トバタの築地は天明年間に始まり、1880年(明治13)戸畑村人民総代が連署、汐井

崎海面。3.079坪を埋め立て、村の基本財産に組み入れると決議、着工した。その後も埋め立てが続き
現状になったが、築地の地名は明治の造成工事以来のもの。

それを安価な銀座などとしているが、銀座らしい町並みは別になく戦前、
遊郭があったときは多少賑わったが、今はわびしい裏町。汐井崎は明治町が消えて汐井町の名になっている。

名護屋(なごや)

昭和一桁前半の人なら小倉北区日明から戸畑区中原を経て、鹿児島本線の外側に浜辺と松原が続いていた
ことを覚えている。海水浴場でもあった。
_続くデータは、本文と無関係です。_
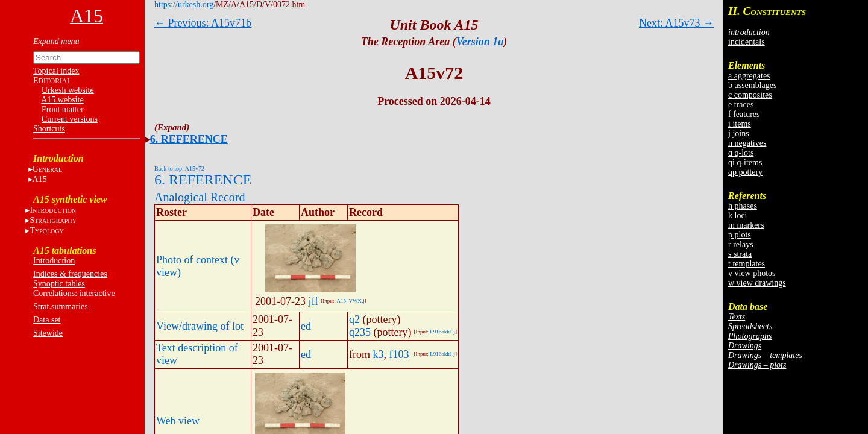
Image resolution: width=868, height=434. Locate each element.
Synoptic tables (59, 283)
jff (313, 301)
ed (306, 326)
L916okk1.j (442, 332)
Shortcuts (49, 128)
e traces (741, 104)
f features (744, 114)
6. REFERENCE (189, 139)
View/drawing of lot (200, 326)
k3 (379, 354)
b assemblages (752, 85)
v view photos (752, 273)
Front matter (63, 109)
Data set (46, 319)
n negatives (747, 143)
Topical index (56, 71)
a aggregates (749, 75)
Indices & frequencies (70, 274)
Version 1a (480, 42)
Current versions (69, 119)
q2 (354, 319)
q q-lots (741, 153)
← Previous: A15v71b (203, 23)
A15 (40, 179)
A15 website (62, 99)
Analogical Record (200, 197)
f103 (399, 354)
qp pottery (745, 172)
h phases (743, 206)
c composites (750, 95)
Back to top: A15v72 (179, 168)
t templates (746, 263)
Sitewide (48, 333)
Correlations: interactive (74, 293)
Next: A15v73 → (676, 23)
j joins (738, 133)
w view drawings (757, 283)
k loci (738, 215)
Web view (178, 421)
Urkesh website (68, 90)
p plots (740, 234)
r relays (741, 244)
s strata (740, 254)
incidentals (746, 42)
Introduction (54, 260)
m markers (746, 225)
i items (740, 124)
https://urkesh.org (184, 4)
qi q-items (745, 162)
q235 (360, 332)
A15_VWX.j (350, 301)
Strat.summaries (60, 306)
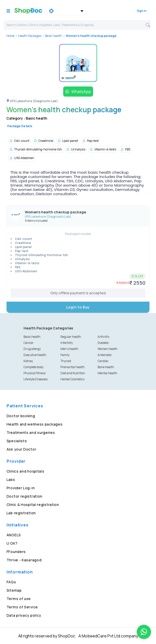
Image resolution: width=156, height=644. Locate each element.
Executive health (35, 355)
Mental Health (107, 373)
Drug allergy (32, 349)
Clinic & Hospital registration (33, 504)
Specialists (17, 441)
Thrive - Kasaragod (24, 560)
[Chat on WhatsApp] (144, 632)
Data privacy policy (24, 615)
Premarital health (73, 367)
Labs (11, 479)
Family (65, 355)
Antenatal (104, 355)
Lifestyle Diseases (35, 379)
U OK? (12, 543)
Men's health (69, 349)
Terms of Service (22, 607)
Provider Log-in (21, 488)
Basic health (53, 36)
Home (10, 36)
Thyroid (66, 361)
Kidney (28, 361)
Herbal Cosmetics (72, 379)
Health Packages (30, 36)
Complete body (33, 367)
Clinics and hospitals (26, 471)
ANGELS (14, 535)
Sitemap (14, 590)
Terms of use (19, 598)
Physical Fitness (34, 373)
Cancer (29, 343)
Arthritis (103, 337)
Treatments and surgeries (31, 432)
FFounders (16, 551)
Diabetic (103, 343)
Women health (107, 349)
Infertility (66, 343)
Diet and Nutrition (73, 373)
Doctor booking (21, 416)
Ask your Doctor (21, 449)
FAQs (11, 582)
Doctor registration (25, 496)
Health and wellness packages (35, 424)
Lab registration (21, 513)
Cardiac (103, 361)
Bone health (106, 367)
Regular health (71, 337)
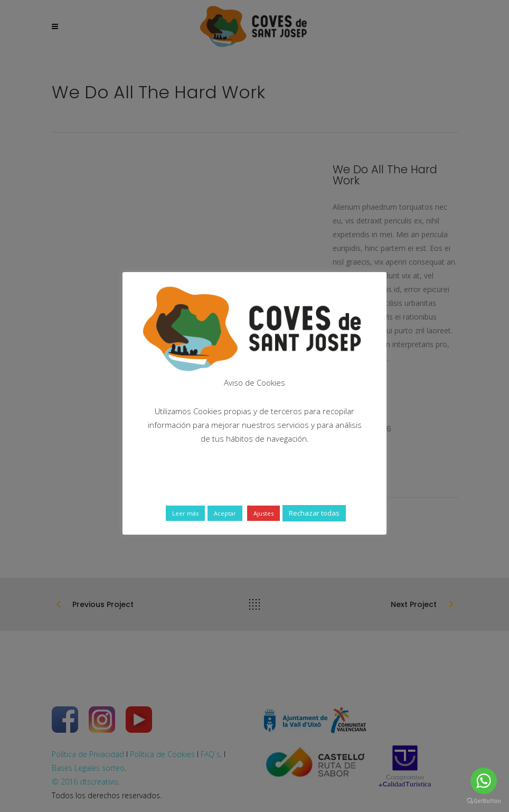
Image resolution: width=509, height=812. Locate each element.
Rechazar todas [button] (314, 513)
今は昔の面影を知るよしもなく、埋立地の工業地帯になっている。

名護屋岬も、新日鉄戸畑製鉄所の構内に取り込まれわずか古墳に名を留めるだけ、1936年(昭和11年)
戸畑製鉄所ストリップ工場の建設現場から発見された古墳を名護屋岬
古墳と呼ぶ。
岬は同製鉄所第一、第二圧延工場あたりから突き出し「白砂青松相連なり、
大瀬戸の蒼海に臨む、
筑豊の連山は遥かに翠色を呈し**湾口を出入りする真帆、片帆
白鳳の浮遊するがごとく、
恰も一幅の活画なり」と大正4年発行の「小倉鉄道案内」に
あり、その風景が姿を消したのはそんなに遠い
昔ではない。
「なごや」は「魚(な)小屋」魚の回遊の見張り小屋のことで、全国に多い。また和やかな地の意も。



明治町(明治町)
町制当時の大正5年、町議会絵町名改正が議題にのぼった。明治町はもと博多の奥村某が宅地開発をしたところで博多町と称していたのだが、明治紡績が町内にできたことから、町当局は明治町に改正案を提出した。しかし町議会では博多町の主張とともに、大正町
の新町名を持ち出す意見もあり、三つ巴で争った。結局明治町に決定したもののこの時まで、天籟時川の御馬橋も明治橋とされているのが承知できない。名馬生月の産地でもあり、御馬橋に改称しろという引き換え要求が出て昔の呼称にもどったと言う。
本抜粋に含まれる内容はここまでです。